В тишине заговорил густым баритоном Спешнев, недавно пришедший:
— Слышал я, господа, ваши надежды и мечты, обращенные к божественному промыслу, и думал про себя: так рассуждают люди, искушенные в вопросах философии и морали, обольщенные идеями гуманизма и свободолюбия… И эти люди совмещают в себе истины, возвещенные наукой и знанием, с самыми грубыми суеверными понятиями о боге, которыми опутано человечество, изнемогающее тысячелетия под бременем религий. Откройте глаза! Посмотрите вокруг себя на этот мир, кипящий страстями, волнуемый человеческим разумом и стремлениями и повергающий отдельных людей и целые народы в борьбу за существование и прогресс, и подумайте: присутствует ли во всех этих движениях разума и воли, во всех достижениях человеческого гения и порывов некое божество?

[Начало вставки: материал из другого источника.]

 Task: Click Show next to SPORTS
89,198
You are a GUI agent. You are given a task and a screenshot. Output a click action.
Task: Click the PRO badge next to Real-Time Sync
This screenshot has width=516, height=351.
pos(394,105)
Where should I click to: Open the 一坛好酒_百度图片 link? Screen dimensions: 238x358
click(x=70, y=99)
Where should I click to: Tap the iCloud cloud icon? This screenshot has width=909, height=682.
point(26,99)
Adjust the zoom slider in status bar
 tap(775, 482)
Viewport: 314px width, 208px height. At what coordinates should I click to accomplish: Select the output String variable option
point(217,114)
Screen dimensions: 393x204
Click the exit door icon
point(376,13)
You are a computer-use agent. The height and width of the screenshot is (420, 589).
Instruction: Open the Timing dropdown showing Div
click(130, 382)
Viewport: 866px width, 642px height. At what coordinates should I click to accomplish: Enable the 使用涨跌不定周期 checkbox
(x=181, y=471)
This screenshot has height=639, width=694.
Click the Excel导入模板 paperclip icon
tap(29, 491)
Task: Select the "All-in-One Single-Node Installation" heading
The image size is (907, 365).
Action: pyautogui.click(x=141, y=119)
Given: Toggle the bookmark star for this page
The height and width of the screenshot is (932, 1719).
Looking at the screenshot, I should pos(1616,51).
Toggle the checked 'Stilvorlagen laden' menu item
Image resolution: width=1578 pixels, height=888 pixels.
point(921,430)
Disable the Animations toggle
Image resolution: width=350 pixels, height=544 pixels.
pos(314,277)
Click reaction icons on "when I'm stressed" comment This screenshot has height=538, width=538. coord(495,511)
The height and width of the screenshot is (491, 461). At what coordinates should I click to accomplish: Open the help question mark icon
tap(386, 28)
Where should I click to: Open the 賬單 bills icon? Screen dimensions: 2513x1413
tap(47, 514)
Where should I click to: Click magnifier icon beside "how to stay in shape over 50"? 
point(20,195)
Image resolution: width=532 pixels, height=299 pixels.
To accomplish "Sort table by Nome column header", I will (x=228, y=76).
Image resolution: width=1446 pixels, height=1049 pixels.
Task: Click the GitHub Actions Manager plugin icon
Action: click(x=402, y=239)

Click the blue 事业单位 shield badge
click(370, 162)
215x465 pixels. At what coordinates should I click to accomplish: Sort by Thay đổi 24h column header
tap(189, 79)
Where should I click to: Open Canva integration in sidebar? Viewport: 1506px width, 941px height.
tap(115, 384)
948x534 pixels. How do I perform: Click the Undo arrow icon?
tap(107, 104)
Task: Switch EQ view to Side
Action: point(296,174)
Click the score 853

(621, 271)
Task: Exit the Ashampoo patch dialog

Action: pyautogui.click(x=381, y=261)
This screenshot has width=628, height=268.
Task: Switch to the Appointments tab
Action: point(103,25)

Нет, господа, нельзя упиваться прошлыми суевериями и безрассудно следовать установленным веками понятиям. Мир движется и шумит. Земля дрожит от неудержимых шагов истории. На земле, в городах, на полях и горах, человек множит свое богатство, влагая в жизнь и деятельность всю свою дерзость и отвагу. Все растет и полнится, цветет и украшает собою живой мир… А посмотрите на это небо. Посмотрите! — При этом Николай Александрович действительно посмотрел вверх, и за ним и все прочие обратили свои взоры кверху. — Небо — п у с т о! Там никого нет. Пу-сто-та! — Николай Александрович развел руки и звонко прихлопнул губами, издав пустой звук, так, что все осязательно почувствовали, ч т о такое пустота вообще и что т а к а я именно пустота и пребывает на небе.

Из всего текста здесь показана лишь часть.